▶ _SOURCE INFORMATION_

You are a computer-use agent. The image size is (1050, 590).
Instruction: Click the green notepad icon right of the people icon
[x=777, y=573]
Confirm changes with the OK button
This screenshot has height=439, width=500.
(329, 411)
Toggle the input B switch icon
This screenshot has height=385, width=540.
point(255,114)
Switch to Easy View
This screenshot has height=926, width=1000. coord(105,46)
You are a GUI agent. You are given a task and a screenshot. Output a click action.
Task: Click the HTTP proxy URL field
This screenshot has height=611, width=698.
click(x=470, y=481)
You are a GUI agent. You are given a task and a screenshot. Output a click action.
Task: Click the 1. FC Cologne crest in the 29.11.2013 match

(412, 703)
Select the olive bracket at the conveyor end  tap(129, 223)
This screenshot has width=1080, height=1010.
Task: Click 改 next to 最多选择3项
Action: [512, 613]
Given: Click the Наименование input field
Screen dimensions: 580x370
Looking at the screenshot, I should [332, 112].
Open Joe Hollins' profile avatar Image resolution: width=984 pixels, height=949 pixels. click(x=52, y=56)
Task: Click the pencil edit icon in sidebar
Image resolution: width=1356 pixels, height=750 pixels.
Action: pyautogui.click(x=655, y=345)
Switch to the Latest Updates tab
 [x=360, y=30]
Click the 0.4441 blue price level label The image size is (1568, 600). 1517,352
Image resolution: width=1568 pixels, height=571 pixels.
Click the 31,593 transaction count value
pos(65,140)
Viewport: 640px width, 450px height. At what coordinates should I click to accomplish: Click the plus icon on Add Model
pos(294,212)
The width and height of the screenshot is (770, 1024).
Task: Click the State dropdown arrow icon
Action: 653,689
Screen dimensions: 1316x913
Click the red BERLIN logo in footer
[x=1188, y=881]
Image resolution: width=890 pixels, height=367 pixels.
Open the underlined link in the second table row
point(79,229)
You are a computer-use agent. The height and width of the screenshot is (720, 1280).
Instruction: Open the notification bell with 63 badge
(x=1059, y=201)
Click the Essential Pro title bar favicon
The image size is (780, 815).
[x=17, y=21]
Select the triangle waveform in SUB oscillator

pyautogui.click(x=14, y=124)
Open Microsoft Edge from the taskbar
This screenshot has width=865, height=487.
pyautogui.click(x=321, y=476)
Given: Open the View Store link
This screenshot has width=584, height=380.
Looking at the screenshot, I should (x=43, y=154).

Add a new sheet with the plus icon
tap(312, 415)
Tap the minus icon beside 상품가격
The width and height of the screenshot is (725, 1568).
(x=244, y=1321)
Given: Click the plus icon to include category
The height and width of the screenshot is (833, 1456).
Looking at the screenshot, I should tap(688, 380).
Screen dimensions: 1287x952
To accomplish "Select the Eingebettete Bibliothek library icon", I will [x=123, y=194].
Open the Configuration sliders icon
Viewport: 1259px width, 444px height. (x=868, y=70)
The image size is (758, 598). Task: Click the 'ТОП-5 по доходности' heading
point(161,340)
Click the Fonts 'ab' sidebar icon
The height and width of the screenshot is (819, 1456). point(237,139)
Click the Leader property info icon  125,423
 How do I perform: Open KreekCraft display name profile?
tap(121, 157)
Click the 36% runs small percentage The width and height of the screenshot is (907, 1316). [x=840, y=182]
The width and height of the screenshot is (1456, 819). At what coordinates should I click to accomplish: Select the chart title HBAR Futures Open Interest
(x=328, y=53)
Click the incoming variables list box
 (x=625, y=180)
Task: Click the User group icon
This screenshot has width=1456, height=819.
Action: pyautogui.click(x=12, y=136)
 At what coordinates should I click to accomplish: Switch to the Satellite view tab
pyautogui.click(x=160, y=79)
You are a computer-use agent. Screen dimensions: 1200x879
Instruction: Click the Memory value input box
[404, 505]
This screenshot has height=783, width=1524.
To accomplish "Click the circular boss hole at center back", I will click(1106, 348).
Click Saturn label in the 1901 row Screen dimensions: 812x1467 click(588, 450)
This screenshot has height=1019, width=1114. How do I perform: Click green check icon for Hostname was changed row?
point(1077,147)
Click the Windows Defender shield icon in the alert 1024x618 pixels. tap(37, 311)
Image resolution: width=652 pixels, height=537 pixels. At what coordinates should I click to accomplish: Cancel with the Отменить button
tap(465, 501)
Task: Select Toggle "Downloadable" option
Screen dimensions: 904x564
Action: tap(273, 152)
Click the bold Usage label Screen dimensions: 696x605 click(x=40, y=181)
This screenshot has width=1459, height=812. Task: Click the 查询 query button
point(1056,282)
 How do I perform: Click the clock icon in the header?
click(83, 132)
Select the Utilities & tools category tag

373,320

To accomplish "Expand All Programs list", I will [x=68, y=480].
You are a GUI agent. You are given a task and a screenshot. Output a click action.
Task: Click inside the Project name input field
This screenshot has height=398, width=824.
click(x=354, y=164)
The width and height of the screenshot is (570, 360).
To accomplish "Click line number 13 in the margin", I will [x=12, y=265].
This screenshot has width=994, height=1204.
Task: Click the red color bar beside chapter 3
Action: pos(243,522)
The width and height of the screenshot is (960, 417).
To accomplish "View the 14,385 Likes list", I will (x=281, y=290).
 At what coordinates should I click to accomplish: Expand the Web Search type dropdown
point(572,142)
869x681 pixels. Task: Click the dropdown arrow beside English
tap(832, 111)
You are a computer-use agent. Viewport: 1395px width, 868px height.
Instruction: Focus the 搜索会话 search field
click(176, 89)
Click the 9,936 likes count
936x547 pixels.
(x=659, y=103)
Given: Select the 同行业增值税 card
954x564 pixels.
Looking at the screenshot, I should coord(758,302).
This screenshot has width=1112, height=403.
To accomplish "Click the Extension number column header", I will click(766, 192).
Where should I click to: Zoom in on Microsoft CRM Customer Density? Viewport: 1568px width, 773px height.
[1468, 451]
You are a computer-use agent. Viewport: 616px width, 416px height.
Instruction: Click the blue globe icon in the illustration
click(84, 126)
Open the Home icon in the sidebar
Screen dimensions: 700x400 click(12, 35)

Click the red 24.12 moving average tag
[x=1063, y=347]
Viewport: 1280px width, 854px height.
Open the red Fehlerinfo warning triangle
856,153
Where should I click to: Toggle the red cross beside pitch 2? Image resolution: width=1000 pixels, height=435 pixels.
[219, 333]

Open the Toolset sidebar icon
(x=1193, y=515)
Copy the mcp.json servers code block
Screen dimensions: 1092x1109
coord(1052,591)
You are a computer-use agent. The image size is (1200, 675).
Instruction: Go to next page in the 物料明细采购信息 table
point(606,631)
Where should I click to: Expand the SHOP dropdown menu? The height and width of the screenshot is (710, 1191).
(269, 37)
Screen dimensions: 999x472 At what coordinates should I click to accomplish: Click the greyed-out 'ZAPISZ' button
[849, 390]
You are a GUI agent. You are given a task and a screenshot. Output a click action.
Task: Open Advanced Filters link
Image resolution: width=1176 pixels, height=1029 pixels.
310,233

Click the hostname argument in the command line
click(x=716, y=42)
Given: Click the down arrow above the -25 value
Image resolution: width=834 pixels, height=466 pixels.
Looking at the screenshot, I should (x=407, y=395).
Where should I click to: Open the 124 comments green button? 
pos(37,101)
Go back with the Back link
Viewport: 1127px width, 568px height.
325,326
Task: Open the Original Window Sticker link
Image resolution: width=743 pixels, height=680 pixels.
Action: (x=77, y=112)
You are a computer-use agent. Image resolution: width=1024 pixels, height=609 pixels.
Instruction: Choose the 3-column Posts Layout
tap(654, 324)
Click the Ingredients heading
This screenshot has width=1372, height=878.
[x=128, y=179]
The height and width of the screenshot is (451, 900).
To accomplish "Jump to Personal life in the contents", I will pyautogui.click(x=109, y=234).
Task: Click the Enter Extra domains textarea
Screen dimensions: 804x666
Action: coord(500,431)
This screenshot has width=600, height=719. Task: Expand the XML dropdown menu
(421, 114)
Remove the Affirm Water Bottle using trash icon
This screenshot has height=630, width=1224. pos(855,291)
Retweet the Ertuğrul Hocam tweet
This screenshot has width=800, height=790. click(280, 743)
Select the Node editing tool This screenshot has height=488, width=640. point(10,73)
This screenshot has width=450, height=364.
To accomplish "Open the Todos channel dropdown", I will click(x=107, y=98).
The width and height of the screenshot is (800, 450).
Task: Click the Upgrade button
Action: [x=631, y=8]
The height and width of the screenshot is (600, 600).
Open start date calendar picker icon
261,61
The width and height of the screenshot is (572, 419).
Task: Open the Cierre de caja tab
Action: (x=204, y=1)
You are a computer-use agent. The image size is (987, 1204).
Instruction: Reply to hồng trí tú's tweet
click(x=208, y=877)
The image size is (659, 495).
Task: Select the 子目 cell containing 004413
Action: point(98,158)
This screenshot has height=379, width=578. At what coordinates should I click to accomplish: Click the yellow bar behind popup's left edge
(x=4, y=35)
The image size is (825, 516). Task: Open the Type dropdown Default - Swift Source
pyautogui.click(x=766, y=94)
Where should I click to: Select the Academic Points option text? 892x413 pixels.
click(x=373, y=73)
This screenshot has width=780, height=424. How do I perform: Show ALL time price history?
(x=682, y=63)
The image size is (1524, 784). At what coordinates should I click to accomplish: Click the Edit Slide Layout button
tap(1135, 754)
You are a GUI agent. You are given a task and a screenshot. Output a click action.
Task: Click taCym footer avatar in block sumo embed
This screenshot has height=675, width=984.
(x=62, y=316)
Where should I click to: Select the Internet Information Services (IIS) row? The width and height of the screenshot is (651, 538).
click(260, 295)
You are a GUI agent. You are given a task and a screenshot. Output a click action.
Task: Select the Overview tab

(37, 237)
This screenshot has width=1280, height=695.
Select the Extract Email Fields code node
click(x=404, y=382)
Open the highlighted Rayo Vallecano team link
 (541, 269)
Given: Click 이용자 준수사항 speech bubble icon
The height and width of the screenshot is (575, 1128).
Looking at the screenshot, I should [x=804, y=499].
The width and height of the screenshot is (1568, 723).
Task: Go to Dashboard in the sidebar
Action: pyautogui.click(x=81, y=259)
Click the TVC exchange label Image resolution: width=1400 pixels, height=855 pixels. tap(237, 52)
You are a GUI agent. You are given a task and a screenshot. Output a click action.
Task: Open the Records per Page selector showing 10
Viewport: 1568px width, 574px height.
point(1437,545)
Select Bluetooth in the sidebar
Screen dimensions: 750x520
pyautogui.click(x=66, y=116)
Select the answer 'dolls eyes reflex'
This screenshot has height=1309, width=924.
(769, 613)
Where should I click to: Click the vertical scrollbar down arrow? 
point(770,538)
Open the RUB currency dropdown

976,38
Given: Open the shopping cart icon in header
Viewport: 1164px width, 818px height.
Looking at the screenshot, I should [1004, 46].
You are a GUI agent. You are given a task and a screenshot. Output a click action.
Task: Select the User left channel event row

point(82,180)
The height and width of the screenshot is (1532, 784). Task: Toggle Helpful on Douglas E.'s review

▶ _TASK DETAILS_
Check every line above for the word "back" and copy those that have it.

▶ _FINISHED TASK_
To accomplish "Click the circular boss hole at center back", I will click(1106, 348).
Go back with the Back link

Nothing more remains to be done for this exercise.